We use PHPCS to warn against use of the at-operator. If you really need to use it, you'll also need to instruct PHPCS to make an exemption, like so:

// phpcs:ignore Generic.PHP.NoSilencedErrors.Discouraged
$content = @file_get_contents( $path );

An example use case is opening a file with fopen(). You can try to predict the error by calling file_exists() and is_readable(), but unlike isset(), such file operations add significant overhead and make for unstable code. For example, the file may be deleted or changed between the check and the actual fopen() call (see TOC/TOU).

In this case, write the code to just try the main operation you need to do. Then handle the case of the file failing to open, by using the @ operator to prevent PHP from being noisy, and then check the result afterwards. For fopen() and filemtime(), that means checking for a boolean false return, and then performing a fallback, or throw an exception.

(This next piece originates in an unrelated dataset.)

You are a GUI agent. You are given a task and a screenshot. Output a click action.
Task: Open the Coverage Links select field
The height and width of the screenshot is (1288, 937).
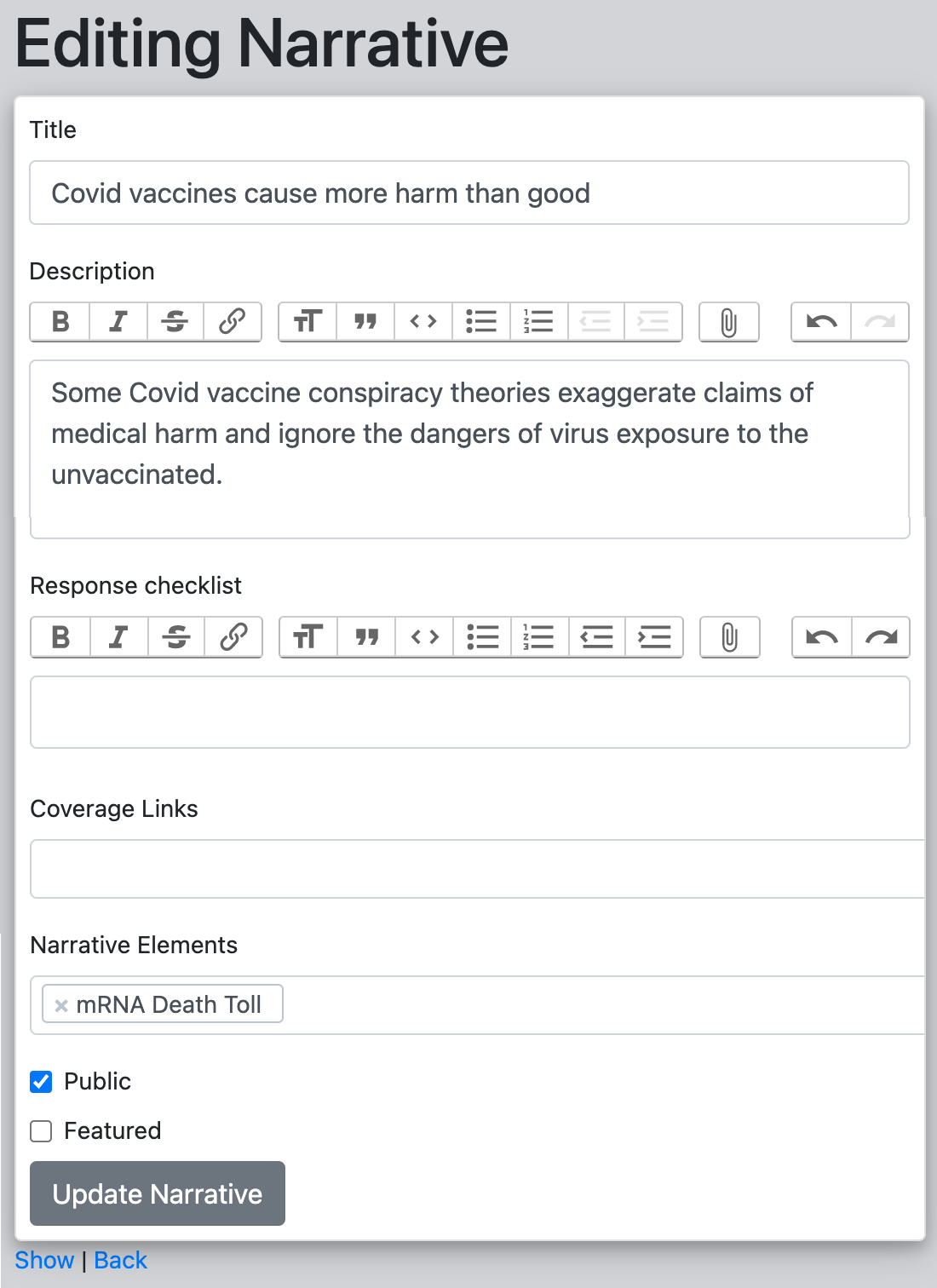[477, 869]
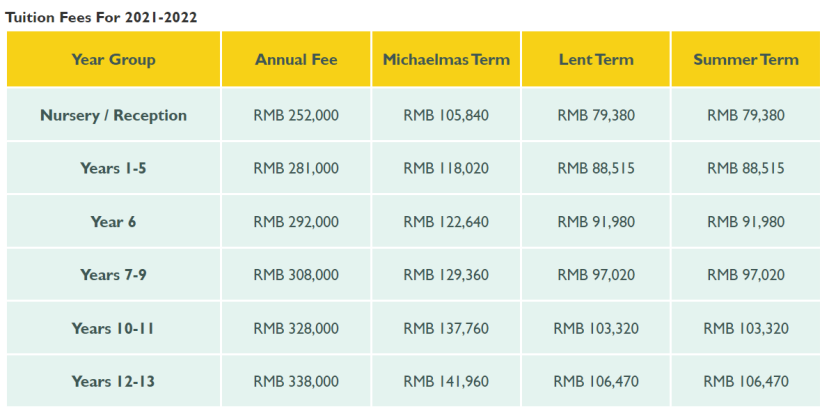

For PHP 5 and earlier, MediaWiki developers discouraged use of the @ operator due to it causing unlogged and unexplained fatal errors (r39789). Instead, we used custom AtEase::suppressWarnings() and AtEase::restoreWarnings() methods from the at-ease library. The reason is that the at-operator caused PHP to not provide error messages or stack traces upon fatal errors. While the at-operator is mainly intended for non-fatal errors (not exceptions or fatals), if a fatal were to happen it would make for a very poor developer experience.

use Wikimedia\AtEase\AtEase;

$content = file_get_contents( $path );

In PHP 7, the exception handler was fixed (example) to always provide such errors, including a stack trace, regardless of error suppression. In 2020, use of AtEase started a phase out, reinstating the at-operator. (T253461)

Exception handling

Exceptions can be checked (meaning callers are expected to catch them) or unchecked (meaning callers must not catch them).

Unchecked exceptions are commonly used for programming errors, such as invalid arguments passed to a function. These exceptions should generally use (either directly or by subclassing) the SPL exception classes, and must not be documented with @throws annotations.

Checked exceptions, on the other hand, must always be documented with @throws annotations. When calling a method that can throw a checked exception, said exception must either be caught, or documented in the caller's doc comment. Checked exceptions should generally use dedicated exception classes extending Exception. It's recommended not to use SPL exceptions as base classes for checked exceptions, so that correct usage of exception classes can be enforced with static code analyzers.

The base Exception class must never be thrown directly: use more specific exception classes instead. It can be used in a catch clause if the intention is to catch all possible exceptions, but Throwable is usually more correct for that purpose.

In legacy code it is relatively common to throw or subclass the MWException class. This class must be avoided in new code, as it does not provide any advantage, and could actually be confusing (T86704).

When creating a new exception class, consider implementing INormalizedException if the exception message contains variable parts, and ILocalizedException if the exception message is shown to users.